Most parts of Kenya’s Laikipia and Kajiado counties are semi-arid. In the old days, these were sparsely populated stomping grounds for wildlife and the pastoralist Maasai and their livestock.
But in recent decades, human populations have soared with land use shifting to urban and rural settlements, and arable and commercial farms mainly for horticulture and floriculture. Livestock numbers have increased too, even as pasture shrinks due to human settlement and changes in land use.
As a result, there simply isn’t enough water for everyone. Underground water, the last recourse for downstream communities, is a finite resource requiring heavy capital investment beyond the means of pastoralists who need water the most – especially during dry seasons when water, or lack thereof, becomes a matter of life and death.
For people in these two semi-arid counties, global warming and climate change are real life changing and threatening phenomena.
Here, like in most parts of the Horn of Africa, droughts are now more recurrent, severe and prolonged. Longer droughts destroy pasture and dry up water points, forcing pastoralists and wildlife to migrate upstream, which leads to conflicts with farmers and pastoralists and between humans and wildlife. Meanwhile, upstream farmers pump too much water from the drying blue lifelines for irrigation, worsening an already dire situation downstream.
It doesn’t help that the rains, when they come, are progressively heavier, causing massive floods and destroying property, water catchments and river water harvesting infrastructure.
How do we stem the tide?
Tim Hobbs, a commercial farmer who also chairs Mount Kenya Growers Group, says the connection between people upstream and those downstream is distant.

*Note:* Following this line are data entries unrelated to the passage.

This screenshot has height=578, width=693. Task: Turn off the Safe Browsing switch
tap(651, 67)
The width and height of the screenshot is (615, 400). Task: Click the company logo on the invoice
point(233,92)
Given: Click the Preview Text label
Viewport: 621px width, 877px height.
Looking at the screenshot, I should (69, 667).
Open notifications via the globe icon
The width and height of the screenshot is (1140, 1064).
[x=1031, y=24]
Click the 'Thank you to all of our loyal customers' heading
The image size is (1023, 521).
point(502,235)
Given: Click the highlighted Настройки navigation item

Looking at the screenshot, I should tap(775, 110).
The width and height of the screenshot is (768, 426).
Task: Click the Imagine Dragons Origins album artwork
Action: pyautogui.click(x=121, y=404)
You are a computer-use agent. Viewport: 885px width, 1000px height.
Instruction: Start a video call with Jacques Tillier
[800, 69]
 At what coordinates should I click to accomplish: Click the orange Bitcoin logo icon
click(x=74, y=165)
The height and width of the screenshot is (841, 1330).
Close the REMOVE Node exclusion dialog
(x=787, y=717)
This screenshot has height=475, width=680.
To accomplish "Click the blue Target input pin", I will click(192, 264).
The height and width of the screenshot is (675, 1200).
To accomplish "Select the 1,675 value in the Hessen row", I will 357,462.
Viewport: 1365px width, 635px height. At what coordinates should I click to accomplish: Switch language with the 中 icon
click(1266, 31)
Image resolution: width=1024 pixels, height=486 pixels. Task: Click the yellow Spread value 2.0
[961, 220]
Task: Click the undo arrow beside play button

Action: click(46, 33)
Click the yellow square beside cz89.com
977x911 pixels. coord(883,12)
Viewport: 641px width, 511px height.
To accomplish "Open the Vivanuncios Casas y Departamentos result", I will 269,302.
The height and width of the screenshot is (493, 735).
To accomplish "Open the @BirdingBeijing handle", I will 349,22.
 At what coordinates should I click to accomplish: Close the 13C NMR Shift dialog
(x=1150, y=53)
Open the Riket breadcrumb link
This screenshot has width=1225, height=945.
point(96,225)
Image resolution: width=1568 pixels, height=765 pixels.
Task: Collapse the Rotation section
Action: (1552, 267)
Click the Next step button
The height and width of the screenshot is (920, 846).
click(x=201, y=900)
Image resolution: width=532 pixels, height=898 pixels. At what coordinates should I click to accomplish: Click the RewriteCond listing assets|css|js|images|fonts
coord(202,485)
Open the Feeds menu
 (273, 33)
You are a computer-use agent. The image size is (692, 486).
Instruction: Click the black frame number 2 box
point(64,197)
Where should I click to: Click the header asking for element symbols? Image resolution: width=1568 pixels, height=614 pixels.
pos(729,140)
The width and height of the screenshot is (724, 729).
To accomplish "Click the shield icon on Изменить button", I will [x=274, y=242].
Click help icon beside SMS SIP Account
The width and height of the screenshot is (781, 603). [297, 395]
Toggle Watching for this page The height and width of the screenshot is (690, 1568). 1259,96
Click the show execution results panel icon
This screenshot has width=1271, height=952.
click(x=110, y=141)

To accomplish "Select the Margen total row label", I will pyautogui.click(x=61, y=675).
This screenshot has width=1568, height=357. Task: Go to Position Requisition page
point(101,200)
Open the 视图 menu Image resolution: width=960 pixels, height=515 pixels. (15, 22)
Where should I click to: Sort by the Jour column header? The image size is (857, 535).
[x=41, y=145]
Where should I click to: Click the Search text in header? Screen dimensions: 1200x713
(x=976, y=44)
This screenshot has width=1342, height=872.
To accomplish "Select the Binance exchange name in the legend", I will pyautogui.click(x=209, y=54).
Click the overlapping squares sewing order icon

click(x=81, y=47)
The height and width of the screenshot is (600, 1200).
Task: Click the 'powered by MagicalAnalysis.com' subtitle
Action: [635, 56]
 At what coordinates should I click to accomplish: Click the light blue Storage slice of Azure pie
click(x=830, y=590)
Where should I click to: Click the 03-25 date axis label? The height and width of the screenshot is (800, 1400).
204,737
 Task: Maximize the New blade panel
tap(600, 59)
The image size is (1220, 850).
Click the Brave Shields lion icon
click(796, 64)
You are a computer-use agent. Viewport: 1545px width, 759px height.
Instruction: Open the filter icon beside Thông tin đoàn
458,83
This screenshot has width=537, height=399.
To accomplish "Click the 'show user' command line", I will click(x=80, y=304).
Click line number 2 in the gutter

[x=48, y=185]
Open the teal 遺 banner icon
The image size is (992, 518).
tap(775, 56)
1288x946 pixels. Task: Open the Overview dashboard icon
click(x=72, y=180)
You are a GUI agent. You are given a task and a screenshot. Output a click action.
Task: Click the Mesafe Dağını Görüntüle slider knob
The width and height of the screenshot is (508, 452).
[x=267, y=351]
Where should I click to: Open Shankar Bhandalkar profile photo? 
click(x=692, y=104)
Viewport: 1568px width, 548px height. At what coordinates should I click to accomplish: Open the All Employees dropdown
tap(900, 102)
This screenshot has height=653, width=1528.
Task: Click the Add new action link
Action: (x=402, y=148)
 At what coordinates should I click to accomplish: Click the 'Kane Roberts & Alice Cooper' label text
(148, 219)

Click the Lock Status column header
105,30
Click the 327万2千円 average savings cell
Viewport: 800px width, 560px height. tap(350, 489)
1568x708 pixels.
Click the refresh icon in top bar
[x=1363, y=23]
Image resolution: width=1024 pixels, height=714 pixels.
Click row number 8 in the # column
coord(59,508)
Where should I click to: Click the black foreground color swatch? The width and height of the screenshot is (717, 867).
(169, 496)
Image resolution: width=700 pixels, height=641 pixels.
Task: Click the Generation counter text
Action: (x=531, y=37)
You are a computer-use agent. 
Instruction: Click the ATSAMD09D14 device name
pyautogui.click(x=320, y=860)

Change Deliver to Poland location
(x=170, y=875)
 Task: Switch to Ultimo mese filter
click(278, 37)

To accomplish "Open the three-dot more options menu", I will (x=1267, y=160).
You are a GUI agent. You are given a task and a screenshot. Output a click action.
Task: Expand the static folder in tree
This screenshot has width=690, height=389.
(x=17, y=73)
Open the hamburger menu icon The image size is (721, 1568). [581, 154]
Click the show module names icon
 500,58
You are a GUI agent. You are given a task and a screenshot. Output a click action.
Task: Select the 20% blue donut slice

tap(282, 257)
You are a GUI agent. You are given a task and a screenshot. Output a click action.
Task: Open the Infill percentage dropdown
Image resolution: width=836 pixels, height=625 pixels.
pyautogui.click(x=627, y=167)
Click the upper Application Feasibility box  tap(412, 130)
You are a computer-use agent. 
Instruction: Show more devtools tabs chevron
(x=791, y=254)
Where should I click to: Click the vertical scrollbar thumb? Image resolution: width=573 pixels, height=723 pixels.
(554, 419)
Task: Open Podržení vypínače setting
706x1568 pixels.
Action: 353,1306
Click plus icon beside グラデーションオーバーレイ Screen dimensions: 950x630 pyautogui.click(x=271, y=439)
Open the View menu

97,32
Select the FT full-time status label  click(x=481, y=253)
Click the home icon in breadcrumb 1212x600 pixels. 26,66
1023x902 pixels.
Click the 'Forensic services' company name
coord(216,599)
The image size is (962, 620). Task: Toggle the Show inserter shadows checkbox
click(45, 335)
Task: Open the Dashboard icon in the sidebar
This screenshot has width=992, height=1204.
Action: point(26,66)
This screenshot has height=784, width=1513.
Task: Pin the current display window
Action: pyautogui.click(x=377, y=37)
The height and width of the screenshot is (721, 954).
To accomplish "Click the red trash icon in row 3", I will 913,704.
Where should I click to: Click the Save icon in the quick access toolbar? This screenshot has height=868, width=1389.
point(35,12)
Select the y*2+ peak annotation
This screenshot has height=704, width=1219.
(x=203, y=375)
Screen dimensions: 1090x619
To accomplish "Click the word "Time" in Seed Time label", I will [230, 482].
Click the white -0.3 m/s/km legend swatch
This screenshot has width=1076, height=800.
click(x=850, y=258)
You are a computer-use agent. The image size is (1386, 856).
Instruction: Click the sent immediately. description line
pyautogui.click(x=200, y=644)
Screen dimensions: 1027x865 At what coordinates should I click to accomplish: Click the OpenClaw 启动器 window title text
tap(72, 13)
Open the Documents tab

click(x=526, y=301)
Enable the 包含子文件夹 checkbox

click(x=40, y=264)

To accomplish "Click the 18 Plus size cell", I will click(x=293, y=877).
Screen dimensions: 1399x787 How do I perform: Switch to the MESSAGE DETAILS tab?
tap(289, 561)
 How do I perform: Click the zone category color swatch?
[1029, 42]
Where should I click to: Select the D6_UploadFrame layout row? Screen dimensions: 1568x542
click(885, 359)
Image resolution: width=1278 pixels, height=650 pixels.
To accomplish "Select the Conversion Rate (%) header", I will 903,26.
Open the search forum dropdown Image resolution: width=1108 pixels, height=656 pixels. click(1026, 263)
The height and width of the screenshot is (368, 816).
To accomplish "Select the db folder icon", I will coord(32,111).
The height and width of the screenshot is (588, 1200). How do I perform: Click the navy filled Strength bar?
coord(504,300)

“A lot of sensitisation is needed to cement an understanding that what happens upstream affects the pastoralist communities downstream,” says Hobbs.
Elizabeth Nassi of Indigenous Movement for Peace Advancement and Conflict Transformation (Impact), one of the civil society organisations that has partnered with Wetlands International partner on community resilience in Northern Kenya’s semi-arid areas, believes livelihood projects such as kitchen and vertical gardens, chicken farming and bee keeping can help pastoralists to cope with the ravages of climate change.
“Counties that share transboundary water resources also need common regulations to avoid or at least reduce conflict. The Ewaso Ng’iro River, for instance, is both a unifying factor and a source of conflict,” she says.
But ultimately, how communities in water stressed areas cope with climate change depends on their ability to harvest and store water during the rainy season and the efficiency with which the water is consumed during the scarcity season.
Laikipia County Government Deputy Director in Charge of Water, Godfrey Mambo, says storage dams are needed on River Likii to harvest water during the rainy seasons for use in times of scarcity. In addition, the resource should be supplemented with boreholes in the Mount Kenya and Aberdare forests and dams downstream desilted to ensure water availability throughout the year for pastoral communities and their livestock.
Regulations requiring irrigation farmers to establish bulk 90-day water storage facilities would also ensure that they have sufficient water to last three months during the dry seasons to allow river water to flow downstream. Education and awareness would help them to shift to more efficient irrigation systems to save water and invest in drought resistant and high value crops.
At individual level, families need to invest in rain water harvesting infrastructure such as tanks and earth dams. Other than saving water for use during prolonged droughts, they can keep fish in the dams to boost family incomes and improve diets.
Novel Interventions
Three novel interventions illustrate how farmers can best build resilience against climate change.
In the outskirts of Nanyuki town in Laikipia County, Tim Hobbs’ Tambuzi Farm grows roses and summer flowers for export and also engages in livestock and fish farming, bee keeping and sustainable forestry.
The farm uses 1,000 cubic metres of water a day. The greenhouses collect rainwater which is channelled into dams and lagoons. All run off is collected into a 20-acre dam with a spill over into the Burguret River, which means the farm can withstand 90 days of drought without need to pump water from the river.
In the same county, EMU Sacco, a community-based cooperative group enables members to be water secure by borrowing affordable loans dubbed Maji Chap Chap to install water harvesting infrastructure. Once the infrastructure is installed, water for household use is harvested and stored in tanks while the excess is channelled into water pans for irrigation and livestock use. This is the first and only water sacco in Kenya.
And finally, in Kajiado, Penina Tombo, 65, has organised women in her community into a 300-member cooperative group for milk production. They pool resources to improve the quality of their livestock herd and preserve pasture. Apart from kitchen gardens, which are a novelty among the pastoralist Maaasai, the women also harvest water from the roofs of their houses into tanks and water pans for use during dry seasons.
While scientists and business and political leaders across the globe mull over big decisions regarding global warming and climate change, innovative interventions are urgently needed at the local level in water-stressed areas. These include diversification to secure livelihoods, water harvesting and storage and efficient utilisation of this finite, life-sustaining resource.